[lbo-talk] Neo-Lamarckianism???? Come on!

Charles Brown charlesb at cncl.ci.detroit.mi.us
Tue Jan 22 06:37:15 PST 2008



>>> Michael Pollak


> Actually, Holt is wrong about Hawking. In his book, *A Brief History
of
> Time*, Hawking wrote that if "the universe is really self-contained,


> having no boundary or edge, it would have no beginning nor end, would


> simply be. What place then for a creator?" (p. 157).

Leaving aside the fact that this depends on the concept of imaginary time (Hawking agrees that the universe we inhabit has a beginning in real time -- in fact he is one of the main guys whose work made this into the accepted wisdom), Hawking also famously says in the same book that if we could find a solution to the Theory of Everything (aka a scientific answer to the question of why anything exists) we would have "seen into the mind of God." Which many people have taken to imply a belief in what has been called the god of Spinoza and Einstein. Which many people would take to be the original model of Western pantheism (Spinoza, that is).

^^^^^ CB: That doesn't seem like a one God.

I thought that was interesting when I was reading Hawkings' Theory of Everything. This everything is what Engels holds we can't know ! A thing-in-itself is knowable. Everything, absolute truth is unknowable. Hawkings seems to think we can know everything.

^^^^^

But to get back to the original point, these meanderings of Hawking or

Vilenkin and other top cosmologists aren't evidence that god exists or is even a useful concept.

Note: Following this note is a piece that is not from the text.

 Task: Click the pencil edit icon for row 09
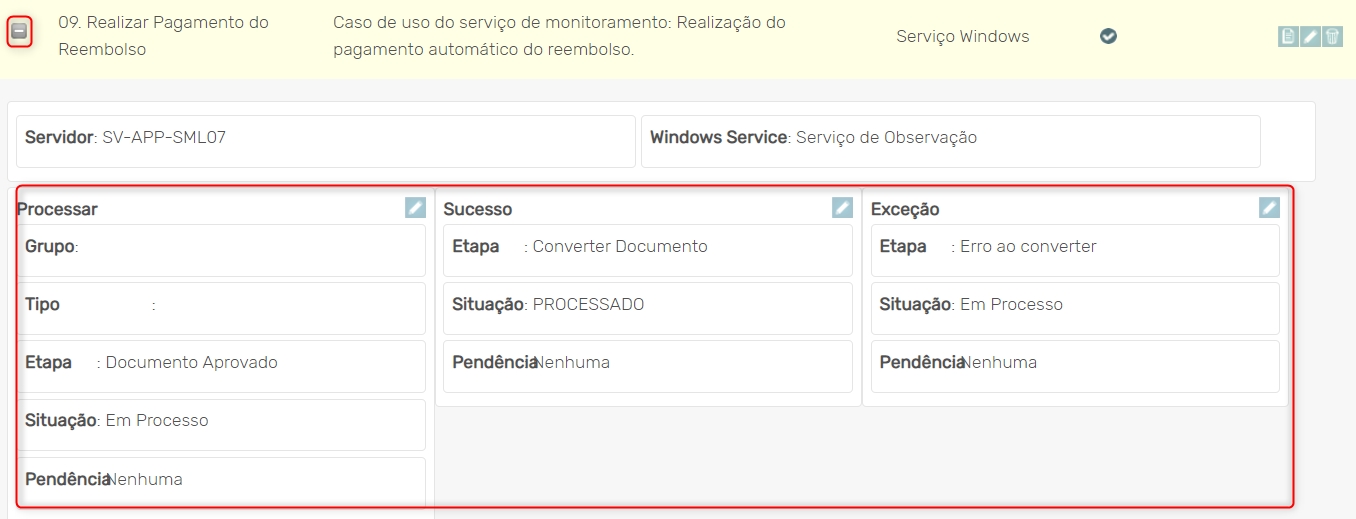(1310, 37)
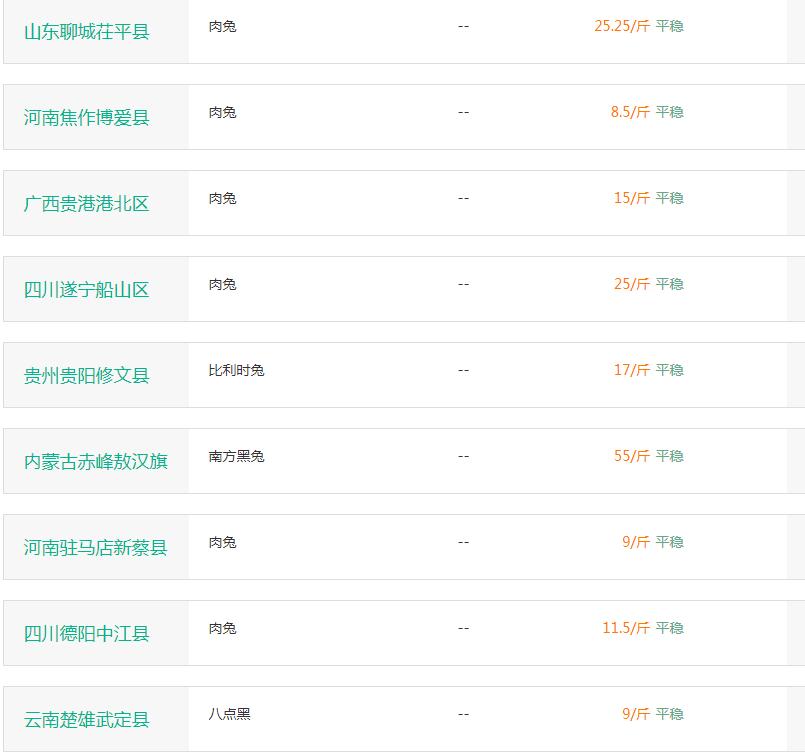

But they are evidence that, FBOW, many of the scientists most qualified to pronounce on the subject don't find any fundamental incompatibility between a physical universe understood entirely in scientific terms and various possible conceptions of god.

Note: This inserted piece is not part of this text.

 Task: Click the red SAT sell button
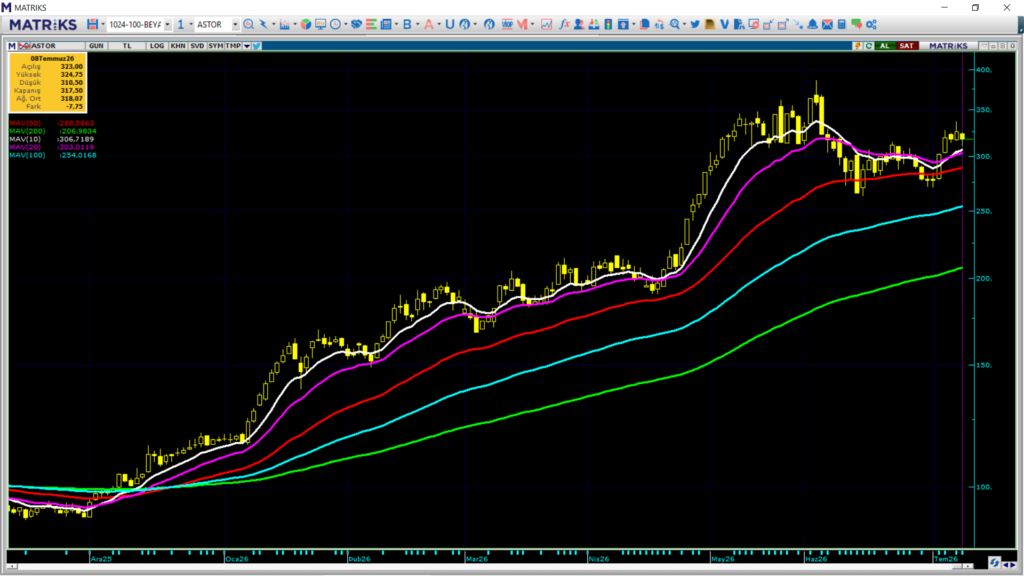click(x=906, y=46)
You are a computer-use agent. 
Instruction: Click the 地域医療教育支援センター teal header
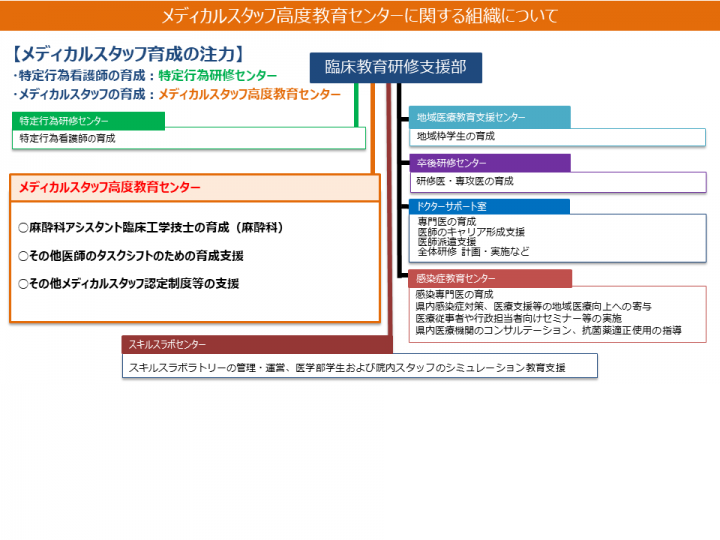(490, 117)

^^^^^ CB: Yes, but it is not compatible with the some of the main and most famous conceptions of God, like monotheistic conception and unknowable mystery conception, and anthropomorphic conception and creator conception ?

^^^^^^^^

That doesn't mean you can't make a case for such incompatibility. But it does seem to mean that you can't claim this incompatability is so obvious and certain that you're a blind idiot if you don't see it. Clearly it's a topic on which (very) intelligent people can disagree.